19 Dezembro 2011 | 16h57

A parada gay de São Paulo reuniu em 2011 nada menos que 4 milhões de pessoas na Avenida Paulista. É considerada a maior do mundo e, este ano teve como tema “Amai-vos uns aos outros. Basta de homofobia”. Infelizmente, outro número faz frente aos milhões de participantes da parada: a quantidade de ataques covardes (e impunes) a pessoas que circulam por São Paulo. Em 2011, foram registradas mais de 10 agressões gratuitas a homens na região da Avenida Paulista.

Onde milhões celebram a diversidade, alguns mostram sua face mais intolerante. E esses poucos mostram que o apelo de 4 milhões está longe de ser ouvido. A cidade que se orgulha de ser cosmopolita e abraçar a todos, assiste calada à uma onda de intolerância. Quantos agressores já foram presos? Quantos foram identificados? Quantas pessoas ainda vão ser agredidas sem nenhuma justificativa?

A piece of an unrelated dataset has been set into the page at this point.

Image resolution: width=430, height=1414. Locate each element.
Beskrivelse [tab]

Na maioria dos casos os agressores chegam em maior número do que os agredidos, aproveitam-se do elemento surpresa (pois ninguém espera ser agredido gratuitamente) e vão embora sem dizer uma palavra. O único que fazem é ferir quem está na rua, pacificamente. Ou seja, sob o estigma de machos valentões, os agressores agem com uma covardia distoante até dos seus distortcidos conceitos e pré-conceitos.

Muitas vítimas não vão ao Distrito Policial registrar queixa para evitar exposição – o número de agressões é maior do que o registrado, e também por medo de não serem submetidos a um segundo constrangimento, embora neste aspecto seja forçoso reconhecer que a Polícia de São Paulo avançou muito. 

A estupidez destes ataques sem sentido é um alerta a todos os cidadãos, pois cada ser humano é único e nenhum é igual ao outro – respeitar esta condição é premissa básica para a vida em sociedade. Isso é corolário da civilização antes da democracia. 

Poderia tratar aqui da triste questão da incapacidade de aceitação humana, seja de um comportamento alheio, seja da auto aceitação. Mas como sou advogado e não psicólogo, tenho um raciocínio mais simples sobre o assunto: esses agressores têm que ser identificados e processados o quanto antes. Por respeito a cada um de nós e a cada uma das nossas diferenças, pois você que lê este texto também é diferente de mim, certo?

 

Confissões de rodapé: Um brinde ao inventor do Panetone sem uvas passas e frutas cristalizadas.